Saved data entries
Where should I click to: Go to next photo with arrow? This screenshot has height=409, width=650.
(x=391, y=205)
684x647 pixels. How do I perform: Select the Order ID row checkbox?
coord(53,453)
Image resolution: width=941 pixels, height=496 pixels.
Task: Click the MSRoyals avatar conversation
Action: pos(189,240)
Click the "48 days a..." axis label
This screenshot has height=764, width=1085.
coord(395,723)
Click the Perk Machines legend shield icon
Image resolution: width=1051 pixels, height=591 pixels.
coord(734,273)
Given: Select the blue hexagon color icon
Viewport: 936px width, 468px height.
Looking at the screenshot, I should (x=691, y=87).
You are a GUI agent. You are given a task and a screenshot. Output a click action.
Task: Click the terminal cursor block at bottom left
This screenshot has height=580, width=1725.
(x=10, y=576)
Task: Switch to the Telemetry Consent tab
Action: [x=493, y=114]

**EXERCISE INSTRUCTIONS:** Word for word, output the records that appear above.

**ANSWER TO THIS PROBLEM:**
Where should I click to: Go to next photo with arrow? This screenshot has height=409, width=650.
(x=391, y=205)
684x647 pixels. How do I perform: Select the Order ID row checkbox?
coord(53,453)
Image resolution: width=941 pixels, height=496 pixels.
Task: Click the MSRoyals avatar conversation
Action: pos(189,240)
Click the "48 days a..." axis label
This screenshot has height=764, width=1085.
coord(395,723)
Click the Perk Machines legend shield icon
Image resolution: width=1051 pixels, height=591 pixels.
coord(734,273)
Given: Select the blue hexagon color icon
Viewport: 936px width, 468px height.
Looking at the screenshot, I should (x=691, y=87).
You are a GUI agent. You are given a task and a screenshot. Output a click action.
Task: Click the terminal cursor block at bottom left
This screenshot has height=580, width=1725.
(x=10, y=576)
Task: Switch to the Telemetry Consent tab
Action: [x=493, y=114]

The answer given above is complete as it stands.